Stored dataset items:
........

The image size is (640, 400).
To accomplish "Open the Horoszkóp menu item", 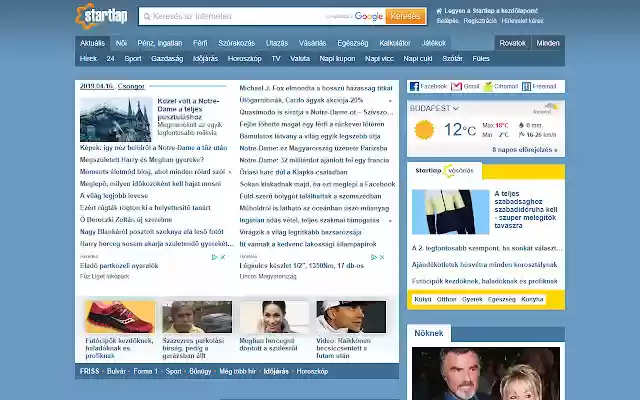I will 244,59.
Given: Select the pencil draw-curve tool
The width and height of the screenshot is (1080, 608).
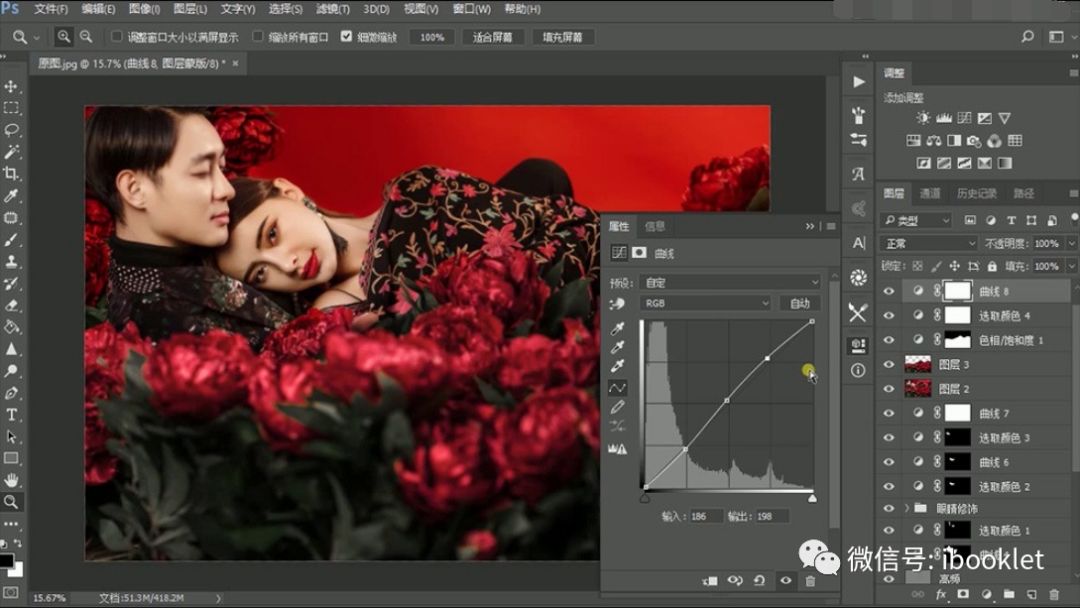Looking at the screenshot, I should coord(617,407).
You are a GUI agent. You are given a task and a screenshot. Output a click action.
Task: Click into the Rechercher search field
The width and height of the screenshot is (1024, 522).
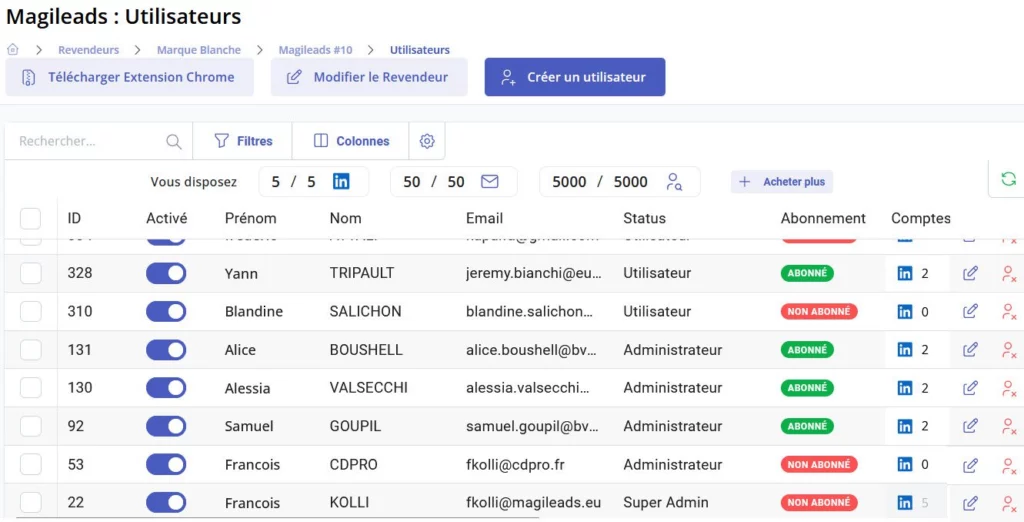88,141
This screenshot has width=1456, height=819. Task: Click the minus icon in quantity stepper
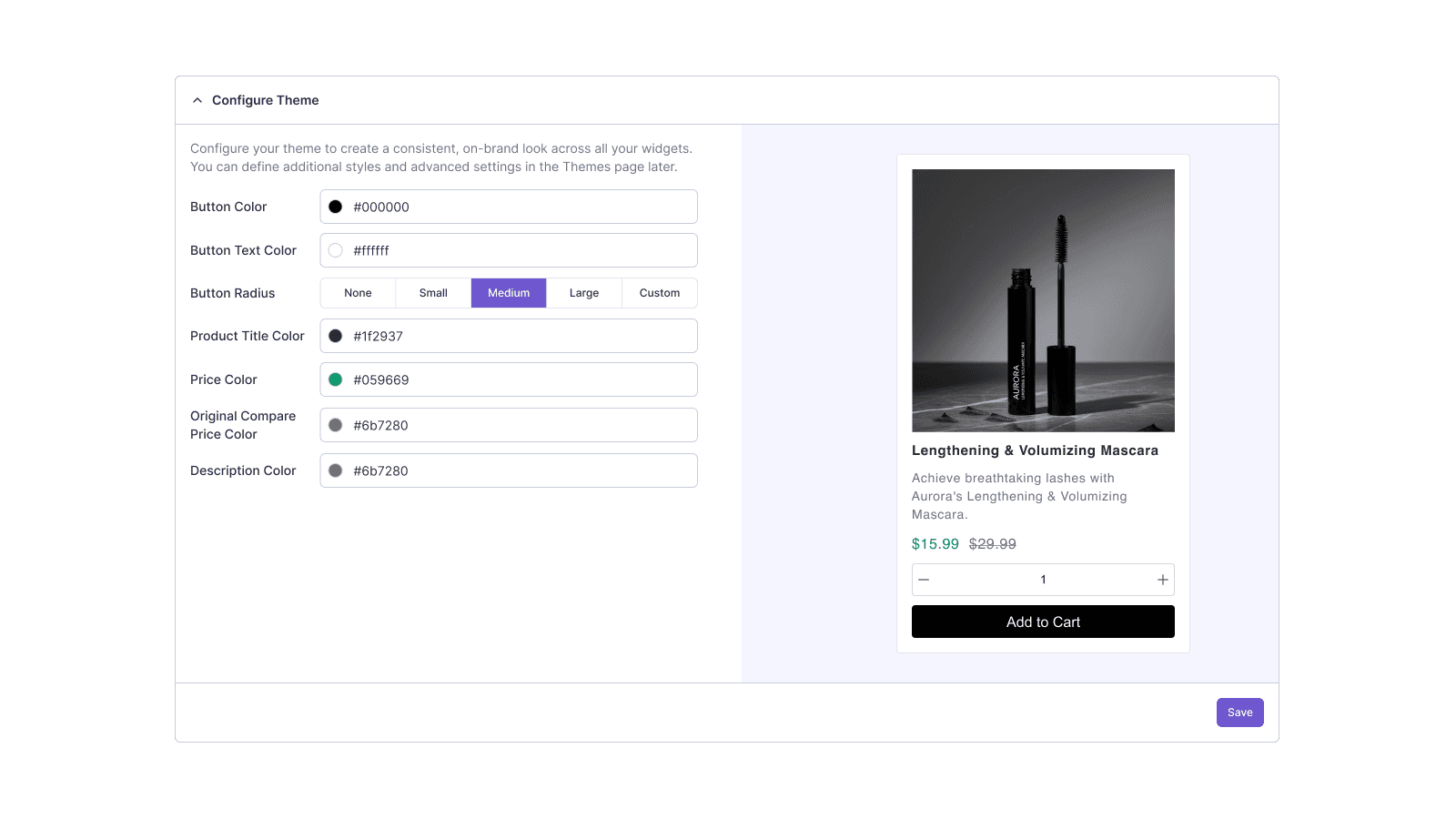click(924, 580)
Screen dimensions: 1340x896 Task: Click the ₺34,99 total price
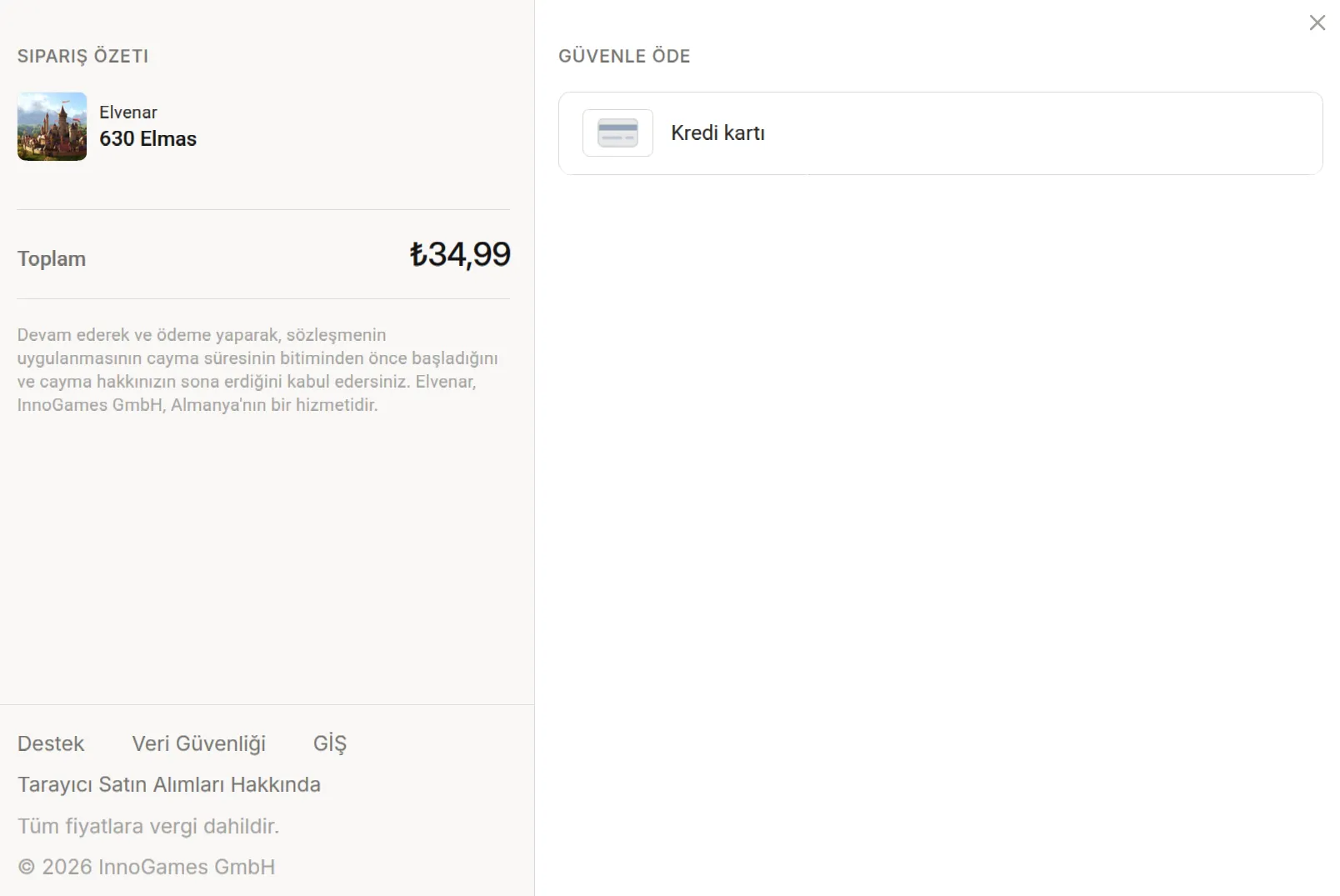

........

* **Task statement**:
The answer must consist of the line containing "Task: Click into the Rechercher search field" and every line after it through the end of the records, retyped exactly, with all pictures left out.

* **Solution for this problem**:
Task: Click into the Rechercher search field
The width and height of the screenshot is (1024, 522).
88,141
This screenshot has width=1456, height=819. Task: Click the minus icon in quantity stepper
click(924, 580)
Screen dimensions: 1340x896 Task: Click the ₺34,99 total price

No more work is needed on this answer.